The Viper II has only the minimal amount of accessory parts to compliment its display value. Its arm mounted weapon, the “Revenant Version 1.666,” comes with a clear molded beam blade that can be detached. As for its “booster” gimmick, the wings on its backpack can articulate into a glider mode, and a detachable disk can be placed in the opening console on its backpack. Lastly, Kotobukiya included a bracket for the Viper II to fit onto a base stand not included with this model. The stand bracket is designed to attach with Kotobukiya’s ratcheting arm display stands for its aircraft models but cannot fit with the Bandai Action Base.
Not every kit is perfect though. Like many Kotobukiya kits before this one, the edged pieces of the Viper II are sharp enough to draw blood. However sadistic it might seem, the Viper II makes up for this in the sculpted detail. While it makes the final product more aesthetically pleasing, the sharpness adds to the model’s fragility. Sharper parts are generally thinner at their edges and are more prone to crumbling at the tips if it is worked with or adjusted too much. The most significant flaw with the Viper II is that it is delicate and stiff display model. Stemming from its eccentric knee design and compounded by the sharp heel design, the legs have limited mobility and a fragile distribution in its standing position.
Although the model kit follows the now-universal “Snap Construction” method, there are still quite a few points on this kit that benefit from using model glue. Parts that are sharply detailed have limited tensile strength to hold themselves in place such as the previously mentioned running lights. Some of the larger parts as well will see a dramatic improvement on the Viper II’s structure through glue in some areas as well.

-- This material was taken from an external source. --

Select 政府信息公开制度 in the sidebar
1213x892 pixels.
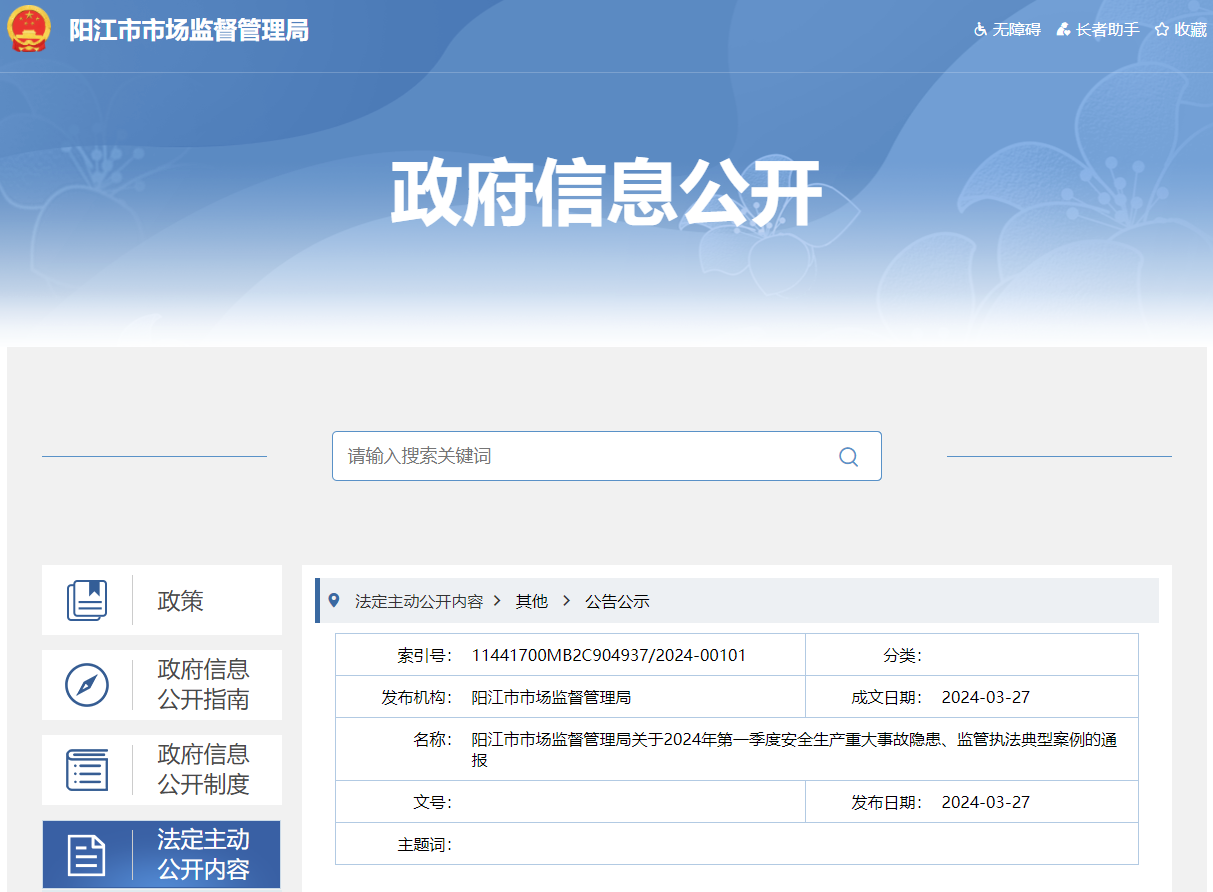coord(203,770)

Overall, it is good to see non-Gundam series receiving model kit treatment, but even more appealing to see Virtual On again in some form. After the series’ short lived and poorly executed toy line, the model kits are an excellent redemption and make up for the series absence from the scene. The Viper II benefits from Kotobukiya’s standards of design quality and makes for a great introductory build into the series despite its sharp shortcomings.